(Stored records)
((
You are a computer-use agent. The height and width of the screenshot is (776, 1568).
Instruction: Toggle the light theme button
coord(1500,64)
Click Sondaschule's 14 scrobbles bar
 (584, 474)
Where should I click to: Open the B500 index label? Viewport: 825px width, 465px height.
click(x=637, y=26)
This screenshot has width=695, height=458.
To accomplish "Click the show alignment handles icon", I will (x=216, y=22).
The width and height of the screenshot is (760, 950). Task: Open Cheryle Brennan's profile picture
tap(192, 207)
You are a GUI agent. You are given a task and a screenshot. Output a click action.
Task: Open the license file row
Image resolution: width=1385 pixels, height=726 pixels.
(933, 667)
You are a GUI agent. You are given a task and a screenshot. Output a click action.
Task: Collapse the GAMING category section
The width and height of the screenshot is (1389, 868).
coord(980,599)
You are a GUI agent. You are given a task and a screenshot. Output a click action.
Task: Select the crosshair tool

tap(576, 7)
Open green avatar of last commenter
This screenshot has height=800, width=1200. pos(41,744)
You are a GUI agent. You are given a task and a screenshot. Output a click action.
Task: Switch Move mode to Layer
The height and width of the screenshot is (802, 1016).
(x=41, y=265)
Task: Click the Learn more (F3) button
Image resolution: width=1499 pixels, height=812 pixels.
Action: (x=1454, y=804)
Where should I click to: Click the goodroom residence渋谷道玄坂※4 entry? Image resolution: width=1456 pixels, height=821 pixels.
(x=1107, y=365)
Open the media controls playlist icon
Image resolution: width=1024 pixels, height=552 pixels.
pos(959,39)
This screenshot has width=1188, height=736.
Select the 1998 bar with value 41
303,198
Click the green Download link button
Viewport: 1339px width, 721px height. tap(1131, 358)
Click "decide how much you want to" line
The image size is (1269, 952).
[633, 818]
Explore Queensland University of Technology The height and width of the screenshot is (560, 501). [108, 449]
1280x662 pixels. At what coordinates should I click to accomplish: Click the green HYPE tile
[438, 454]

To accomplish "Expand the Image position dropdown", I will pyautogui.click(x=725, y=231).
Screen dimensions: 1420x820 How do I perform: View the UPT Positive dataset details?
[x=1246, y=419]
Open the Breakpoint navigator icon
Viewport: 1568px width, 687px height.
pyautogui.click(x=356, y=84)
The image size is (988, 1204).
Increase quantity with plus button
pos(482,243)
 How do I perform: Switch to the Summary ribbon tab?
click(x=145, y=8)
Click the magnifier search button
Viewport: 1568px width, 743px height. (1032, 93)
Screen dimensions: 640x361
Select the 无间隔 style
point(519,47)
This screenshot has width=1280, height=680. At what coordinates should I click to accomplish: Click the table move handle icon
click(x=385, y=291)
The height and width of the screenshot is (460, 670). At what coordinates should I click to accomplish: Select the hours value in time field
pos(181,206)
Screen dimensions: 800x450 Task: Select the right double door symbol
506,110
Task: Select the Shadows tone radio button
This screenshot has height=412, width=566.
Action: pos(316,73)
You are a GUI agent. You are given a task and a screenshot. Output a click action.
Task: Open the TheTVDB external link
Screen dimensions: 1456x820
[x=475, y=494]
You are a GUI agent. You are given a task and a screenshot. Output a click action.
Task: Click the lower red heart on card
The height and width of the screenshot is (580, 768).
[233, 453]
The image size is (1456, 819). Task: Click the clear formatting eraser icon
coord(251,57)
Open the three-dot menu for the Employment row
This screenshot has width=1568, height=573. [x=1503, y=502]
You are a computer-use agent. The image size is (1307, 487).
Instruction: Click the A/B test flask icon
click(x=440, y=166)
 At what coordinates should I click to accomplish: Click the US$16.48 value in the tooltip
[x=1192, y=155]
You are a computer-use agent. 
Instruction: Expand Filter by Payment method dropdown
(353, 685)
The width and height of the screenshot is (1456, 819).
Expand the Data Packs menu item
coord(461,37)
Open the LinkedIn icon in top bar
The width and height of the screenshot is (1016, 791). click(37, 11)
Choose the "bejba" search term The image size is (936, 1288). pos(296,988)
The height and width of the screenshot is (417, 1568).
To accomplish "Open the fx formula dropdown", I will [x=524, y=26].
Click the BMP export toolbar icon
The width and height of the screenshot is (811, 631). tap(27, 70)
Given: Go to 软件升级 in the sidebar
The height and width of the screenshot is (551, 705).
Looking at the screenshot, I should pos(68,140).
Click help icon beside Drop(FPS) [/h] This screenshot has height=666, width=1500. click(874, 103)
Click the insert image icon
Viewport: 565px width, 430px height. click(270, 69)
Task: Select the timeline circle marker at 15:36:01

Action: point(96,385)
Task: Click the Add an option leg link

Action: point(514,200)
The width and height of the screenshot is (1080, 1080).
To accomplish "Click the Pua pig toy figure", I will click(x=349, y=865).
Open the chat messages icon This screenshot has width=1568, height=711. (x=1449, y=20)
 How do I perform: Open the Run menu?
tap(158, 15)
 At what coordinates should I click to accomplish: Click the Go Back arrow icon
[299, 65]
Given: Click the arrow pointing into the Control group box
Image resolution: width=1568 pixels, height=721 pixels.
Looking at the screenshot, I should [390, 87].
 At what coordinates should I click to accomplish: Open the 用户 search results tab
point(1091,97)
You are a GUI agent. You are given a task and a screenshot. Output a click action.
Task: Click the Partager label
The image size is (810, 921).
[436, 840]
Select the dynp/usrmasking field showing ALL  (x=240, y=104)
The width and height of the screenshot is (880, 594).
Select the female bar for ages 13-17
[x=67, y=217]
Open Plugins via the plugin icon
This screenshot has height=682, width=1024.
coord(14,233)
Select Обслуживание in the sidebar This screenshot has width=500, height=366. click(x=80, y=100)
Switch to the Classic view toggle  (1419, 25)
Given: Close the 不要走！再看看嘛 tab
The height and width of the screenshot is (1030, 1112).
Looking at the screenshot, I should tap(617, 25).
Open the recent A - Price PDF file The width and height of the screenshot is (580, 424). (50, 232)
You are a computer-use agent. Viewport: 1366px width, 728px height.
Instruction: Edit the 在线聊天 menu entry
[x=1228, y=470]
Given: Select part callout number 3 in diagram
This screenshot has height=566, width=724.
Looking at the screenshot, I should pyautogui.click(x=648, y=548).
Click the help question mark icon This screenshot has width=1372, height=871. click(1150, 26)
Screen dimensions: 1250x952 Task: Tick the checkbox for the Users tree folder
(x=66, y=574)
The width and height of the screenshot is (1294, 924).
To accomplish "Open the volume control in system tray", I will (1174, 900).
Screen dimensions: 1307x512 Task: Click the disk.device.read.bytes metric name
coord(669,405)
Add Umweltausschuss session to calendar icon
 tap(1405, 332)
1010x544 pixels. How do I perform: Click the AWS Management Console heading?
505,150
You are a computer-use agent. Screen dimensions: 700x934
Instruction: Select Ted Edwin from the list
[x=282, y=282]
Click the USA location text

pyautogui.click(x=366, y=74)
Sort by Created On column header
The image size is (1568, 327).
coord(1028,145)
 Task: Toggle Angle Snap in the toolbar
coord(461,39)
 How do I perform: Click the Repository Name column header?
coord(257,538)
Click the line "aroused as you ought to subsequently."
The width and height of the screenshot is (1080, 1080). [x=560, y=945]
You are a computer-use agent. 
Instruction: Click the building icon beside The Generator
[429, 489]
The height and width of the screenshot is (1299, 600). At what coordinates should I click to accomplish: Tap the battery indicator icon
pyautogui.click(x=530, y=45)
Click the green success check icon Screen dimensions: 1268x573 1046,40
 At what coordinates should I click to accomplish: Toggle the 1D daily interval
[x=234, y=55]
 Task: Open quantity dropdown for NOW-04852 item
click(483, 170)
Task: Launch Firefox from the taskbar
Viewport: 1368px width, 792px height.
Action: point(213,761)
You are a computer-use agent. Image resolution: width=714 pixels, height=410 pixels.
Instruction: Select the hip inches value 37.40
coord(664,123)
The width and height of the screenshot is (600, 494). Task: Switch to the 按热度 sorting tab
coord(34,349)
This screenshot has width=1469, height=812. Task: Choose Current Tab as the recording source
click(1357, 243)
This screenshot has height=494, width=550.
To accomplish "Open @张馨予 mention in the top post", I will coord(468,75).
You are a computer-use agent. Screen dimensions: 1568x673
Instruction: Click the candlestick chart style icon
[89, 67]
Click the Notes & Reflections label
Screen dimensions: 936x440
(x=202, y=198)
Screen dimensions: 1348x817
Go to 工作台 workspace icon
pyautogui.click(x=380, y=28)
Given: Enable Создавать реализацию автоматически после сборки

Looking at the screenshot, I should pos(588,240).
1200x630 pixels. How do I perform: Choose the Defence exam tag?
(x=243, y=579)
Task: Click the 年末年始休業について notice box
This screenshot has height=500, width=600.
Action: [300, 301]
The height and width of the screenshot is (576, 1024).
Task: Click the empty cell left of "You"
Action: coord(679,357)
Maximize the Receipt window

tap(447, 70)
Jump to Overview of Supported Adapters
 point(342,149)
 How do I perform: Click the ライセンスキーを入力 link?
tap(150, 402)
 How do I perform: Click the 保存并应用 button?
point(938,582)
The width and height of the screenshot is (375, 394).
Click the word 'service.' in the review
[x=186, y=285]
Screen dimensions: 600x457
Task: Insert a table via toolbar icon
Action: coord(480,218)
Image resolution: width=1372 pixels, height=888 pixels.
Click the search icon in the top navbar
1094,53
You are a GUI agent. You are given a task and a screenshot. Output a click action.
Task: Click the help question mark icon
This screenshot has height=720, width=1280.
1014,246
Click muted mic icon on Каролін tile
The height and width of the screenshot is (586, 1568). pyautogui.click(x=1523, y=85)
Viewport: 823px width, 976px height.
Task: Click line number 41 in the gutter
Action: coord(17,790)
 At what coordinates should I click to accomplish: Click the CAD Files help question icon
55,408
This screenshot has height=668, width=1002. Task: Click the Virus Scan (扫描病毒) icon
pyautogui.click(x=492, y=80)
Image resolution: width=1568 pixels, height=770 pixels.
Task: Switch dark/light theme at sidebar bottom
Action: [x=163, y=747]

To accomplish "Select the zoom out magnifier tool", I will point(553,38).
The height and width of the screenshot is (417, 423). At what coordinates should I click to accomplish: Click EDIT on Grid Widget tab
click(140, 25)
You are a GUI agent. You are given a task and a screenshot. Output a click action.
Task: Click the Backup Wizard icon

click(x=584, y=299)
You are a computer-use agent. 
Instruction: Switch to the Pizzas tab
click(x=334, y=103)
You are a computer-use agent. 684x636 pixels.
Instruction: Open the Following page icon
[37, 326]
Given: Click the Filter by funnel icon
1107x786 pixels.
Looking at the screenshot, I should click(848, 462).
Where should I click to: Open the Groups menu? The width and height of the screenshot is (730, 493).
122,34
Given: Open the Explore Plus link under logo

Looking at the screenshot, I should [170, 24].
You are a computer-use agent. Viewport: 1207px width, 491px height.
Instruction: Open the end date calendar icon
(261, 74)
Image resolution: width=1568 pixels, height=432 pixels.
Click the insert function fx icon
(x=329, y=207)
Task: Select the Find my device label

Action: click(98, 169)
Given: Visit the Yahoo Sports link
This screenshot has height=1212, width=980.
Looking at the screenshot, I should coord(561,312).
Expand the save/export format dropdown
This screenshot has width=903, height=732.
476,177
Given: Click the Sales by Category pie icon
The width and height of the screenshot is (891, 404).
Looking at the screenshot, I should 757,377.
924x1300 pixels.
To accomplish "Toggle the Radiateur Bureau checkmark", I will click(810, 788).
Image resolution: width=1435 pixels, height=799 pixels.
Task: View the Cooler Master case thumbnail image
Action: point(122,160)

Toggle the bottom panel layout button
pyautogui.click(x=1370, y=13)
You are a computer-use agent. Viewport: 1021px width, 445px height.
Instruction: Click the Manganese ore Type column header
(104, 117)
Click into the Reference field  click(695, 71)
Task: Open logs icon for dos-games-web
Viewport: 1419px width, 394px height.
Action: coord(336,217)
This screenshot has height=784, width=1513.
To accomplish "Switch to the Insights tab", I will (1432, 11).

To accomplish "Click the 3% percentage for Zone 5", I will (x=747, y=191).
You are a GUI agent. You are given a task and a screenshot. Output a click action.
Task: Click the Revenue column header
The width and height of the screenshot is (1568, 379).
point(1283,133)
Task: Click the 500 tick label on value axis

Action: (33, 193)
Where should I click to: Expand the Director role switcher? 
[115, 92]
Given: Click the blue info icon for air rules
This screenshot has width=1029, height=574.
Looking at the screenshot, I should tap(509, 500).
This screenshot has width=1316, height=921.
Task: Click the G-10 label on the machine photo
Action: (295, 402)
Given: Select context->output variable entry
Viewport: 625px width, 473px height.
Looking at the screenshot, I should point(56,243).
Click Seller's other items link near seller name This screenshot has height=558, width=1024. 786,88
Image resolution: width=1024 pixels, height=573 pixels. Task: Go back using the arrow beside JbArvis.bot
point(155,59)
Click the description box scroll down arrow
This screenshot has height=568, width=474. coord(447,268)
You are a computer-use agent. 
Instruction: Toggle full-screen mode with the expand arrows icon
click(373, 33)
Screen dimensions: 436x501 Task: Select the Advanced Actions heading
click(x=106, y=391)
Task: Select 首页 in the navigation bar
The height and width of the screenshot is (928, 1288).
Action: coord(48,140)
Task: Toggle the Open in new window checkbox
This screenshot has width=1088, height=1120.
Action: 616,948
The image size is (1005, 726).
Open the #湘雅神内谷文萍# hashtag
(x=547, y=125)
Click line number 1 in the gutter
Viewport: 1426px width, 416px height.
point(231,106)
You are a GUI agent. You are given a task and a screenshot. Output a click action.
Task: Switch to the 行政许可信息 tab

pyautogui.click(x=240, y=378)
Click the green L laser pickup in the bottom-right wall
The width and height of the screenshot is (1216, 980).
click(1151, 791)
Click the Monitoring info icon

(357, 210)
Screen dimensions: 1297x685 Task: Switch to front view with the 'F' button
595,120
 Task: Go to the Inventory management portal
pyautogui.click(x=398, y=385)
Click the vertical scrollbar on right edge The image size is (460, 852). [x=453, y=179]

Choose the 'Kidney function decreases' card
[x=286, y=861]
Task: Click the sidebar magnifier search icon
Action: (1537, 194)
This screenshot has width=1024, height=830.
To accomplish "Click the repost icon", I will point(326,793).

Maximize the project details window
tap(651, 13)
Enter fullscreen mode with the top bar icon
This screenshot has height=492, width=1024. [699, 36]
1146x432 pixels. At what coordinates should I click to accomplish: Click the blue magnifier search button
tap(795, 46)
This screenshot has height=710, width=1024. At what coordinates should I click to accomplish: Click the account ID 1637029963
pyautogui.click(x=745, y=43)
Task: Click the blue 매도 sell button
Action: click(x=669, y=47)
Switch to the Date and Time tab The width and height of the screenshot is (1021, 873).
))
From the entries above, extract only the lines running from the one containing "Click the insert function fx icon" through the one containing "Given: Click the Sales by Category pie icon", inclusive.

Click the insert function fx icon
(x=329, y=207)
Task: Select the Find my device label

Action: click(98, 169)
Given: Visit the Yahoo Sports link
This screenshot has height=1212, width=980.
Looking at the screenshot, I should coord(561,312).
Expand the save/export format dropdown
This screenshot has width=903, height=732.
476,177
Given: Click the Sales by Category pie icon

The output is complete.